Find the line below with "Open the Q & A chat icon" and the line with "Turn on the VPN/ABUSE method". Output them and the lines between, exactly, but not the pictures.

+++ Information provided +++

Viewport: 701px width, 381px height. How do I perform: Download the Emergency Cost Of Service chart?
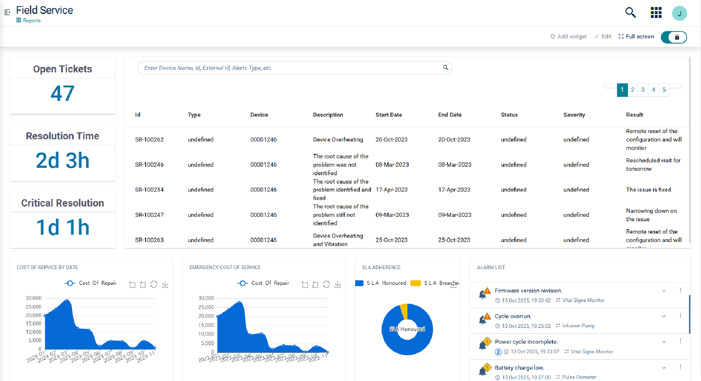point(338,284)
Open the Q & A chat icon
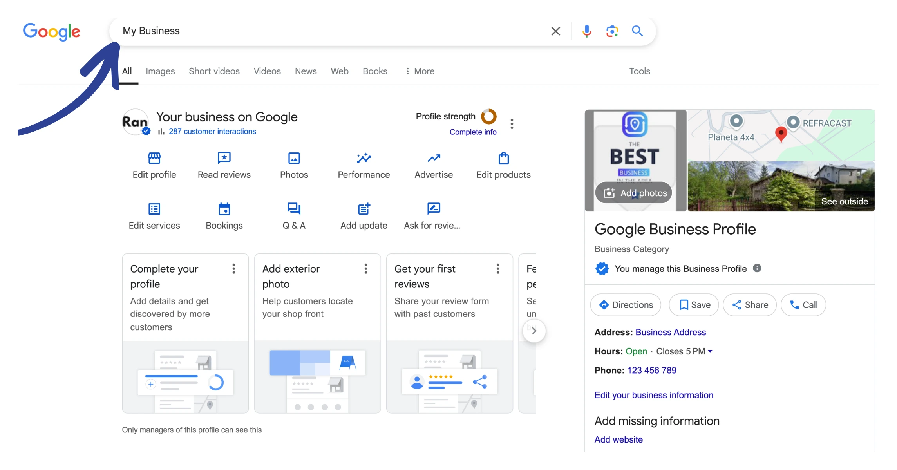Image resolution: width=897 pixels, height=470 pixels. coord(294,209)
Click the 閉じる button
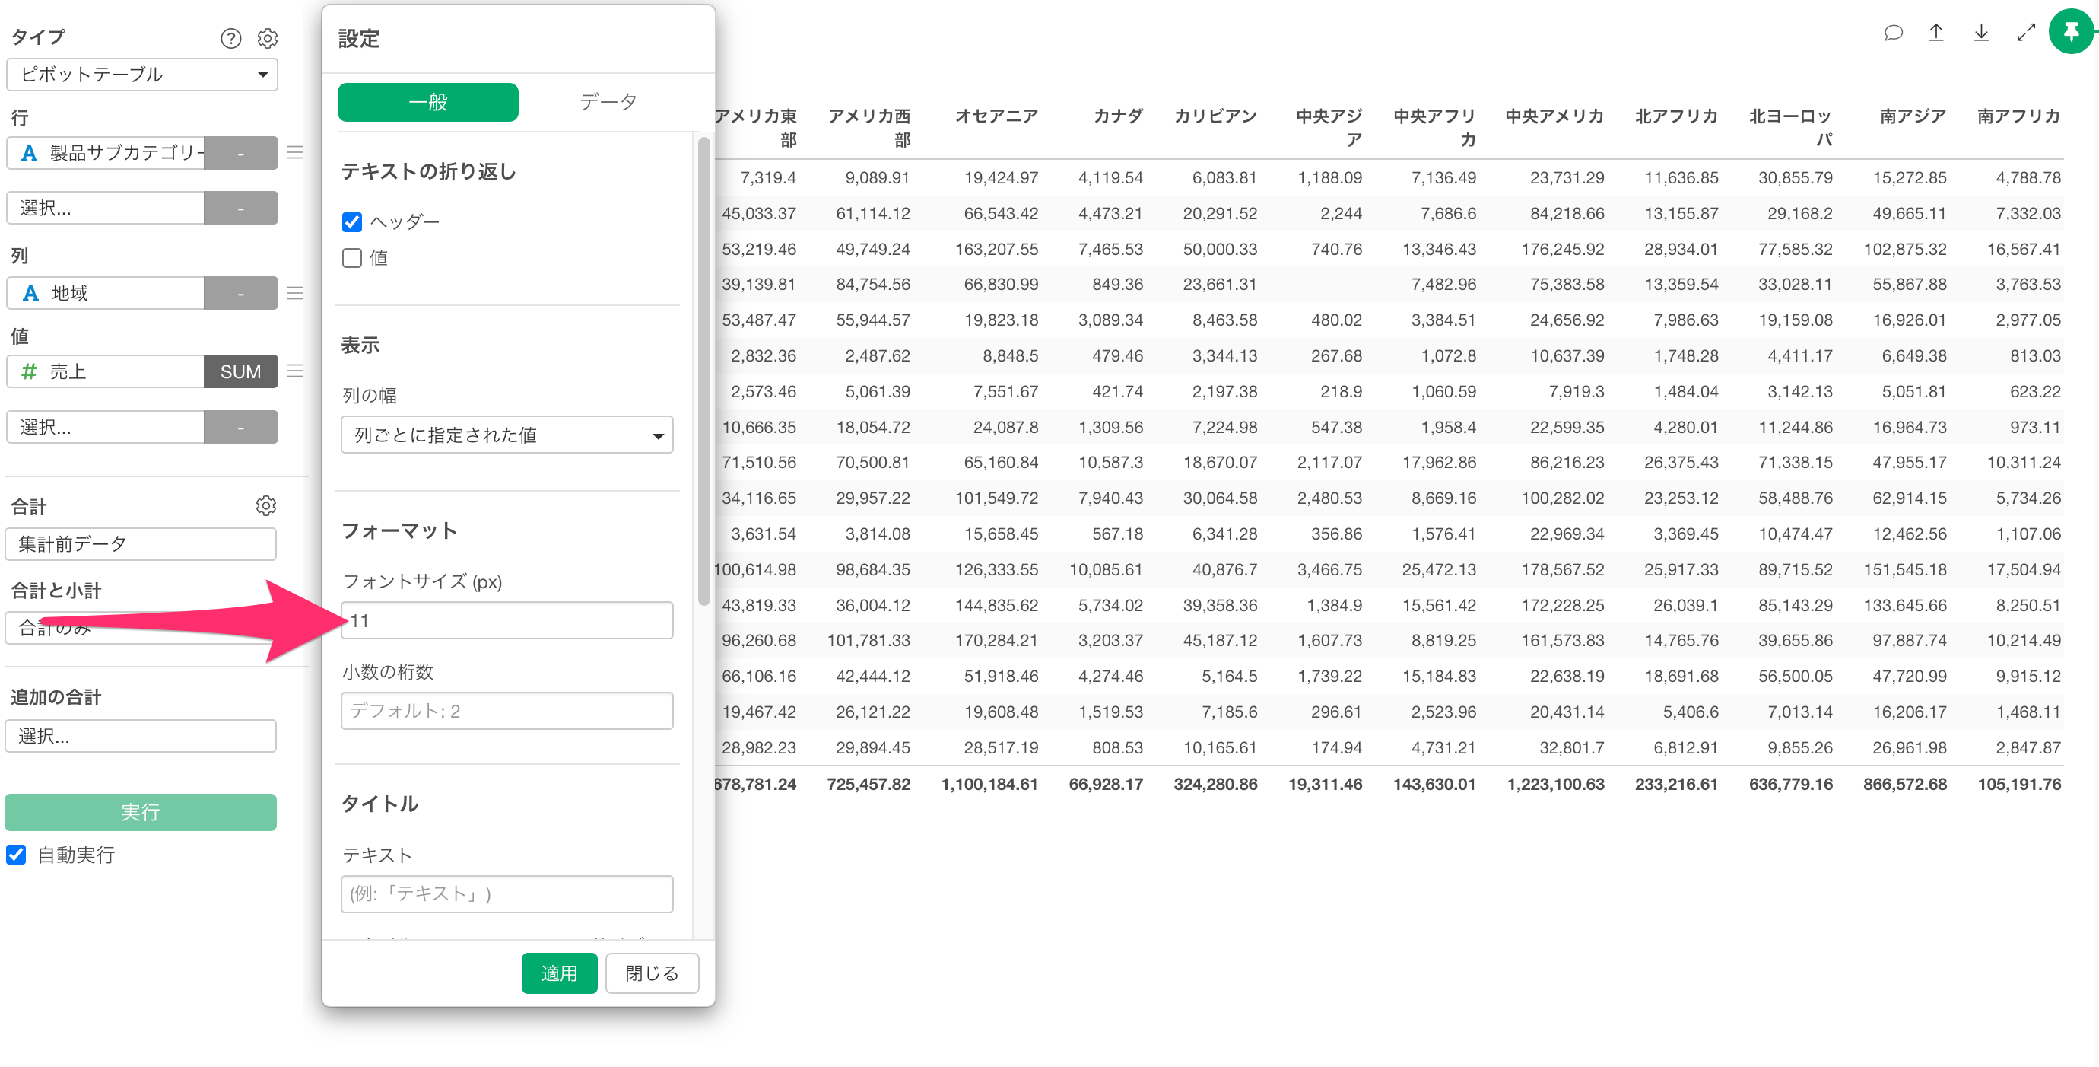This screenshot has width=2099, height=1067. coord(651,972)
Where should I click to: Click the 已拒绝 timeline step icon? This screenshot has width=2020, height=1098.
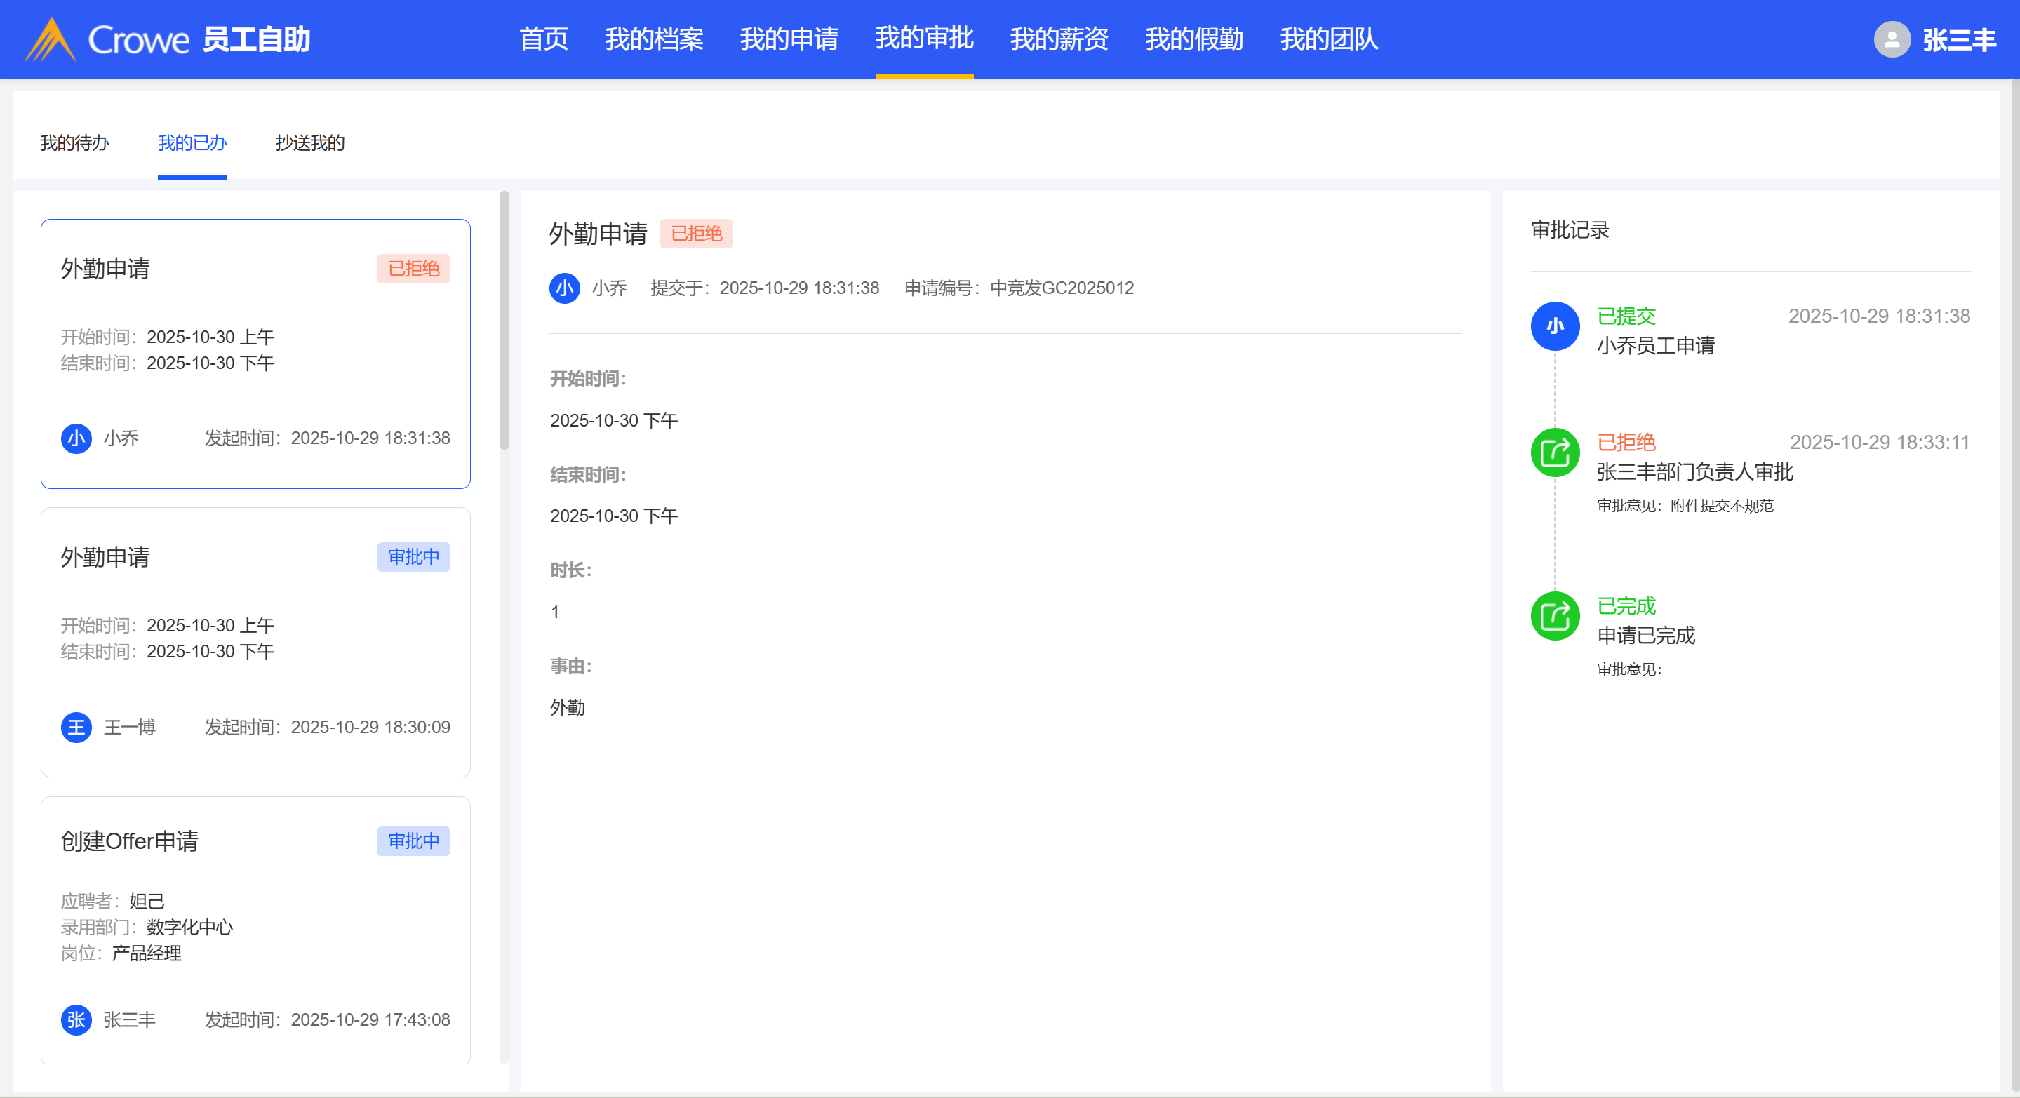click(1554, 453)
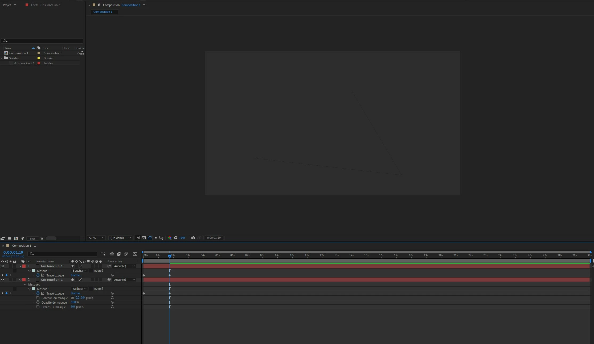Toggle stopwatch for Opacité de masque

38,302
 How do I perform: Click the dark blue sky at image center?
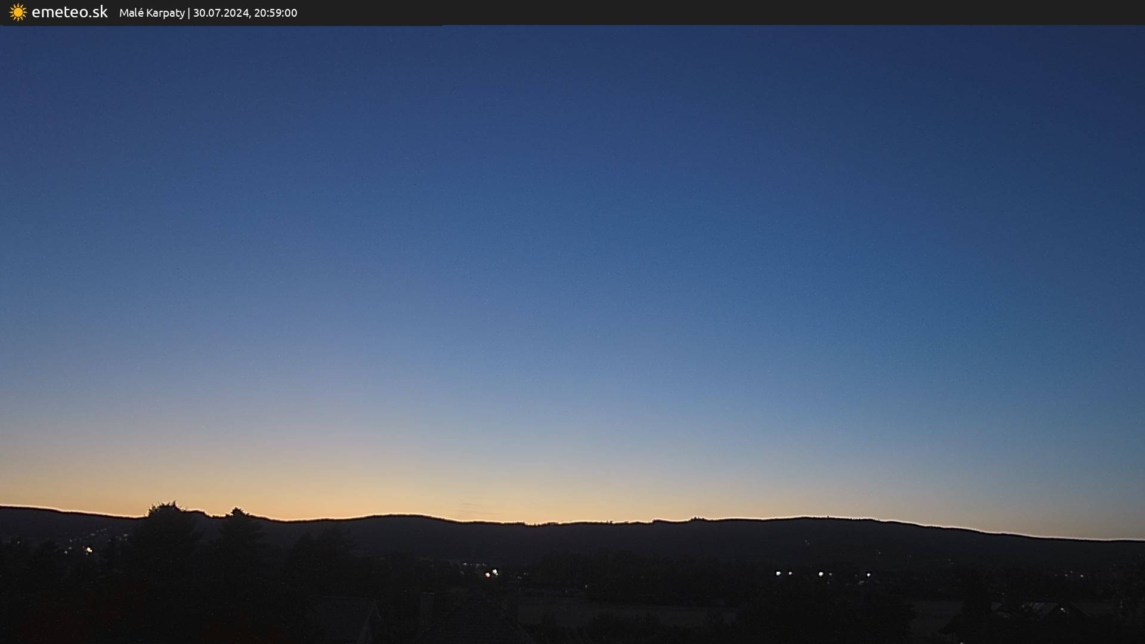pyautogui.click(x=573, y=268)
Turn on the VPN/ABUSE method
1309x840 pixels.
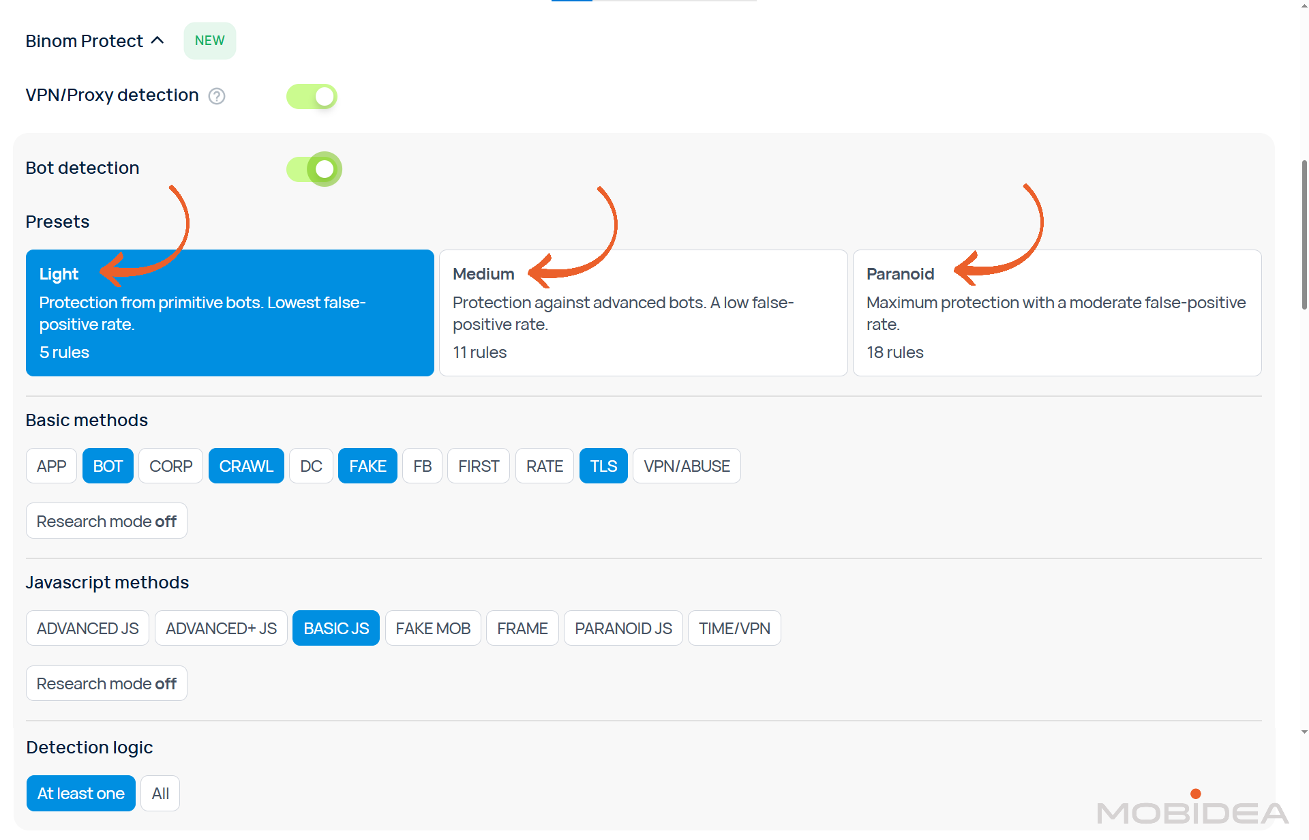coord(687,466)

+++

Exercise answer:
Open the Q & A chat icon
Image resolution: width=897 pixels, height=470 pixels. coord(294,209)
Click the 閉じる button
This screenshot has width=2099, height=1067. coord(651,972)
Where should I click to: Click the 已拒绝 timeline step icon? This screenshot has width=2020, height=1098.
click(1554, 453)
Toggle stopwatch for Opacité de masque

38,302
 How do I perform: Click the dark blue sky at image center?
pyautogui.click(x=573, y=268)
Turn on the VPN/ABUSE method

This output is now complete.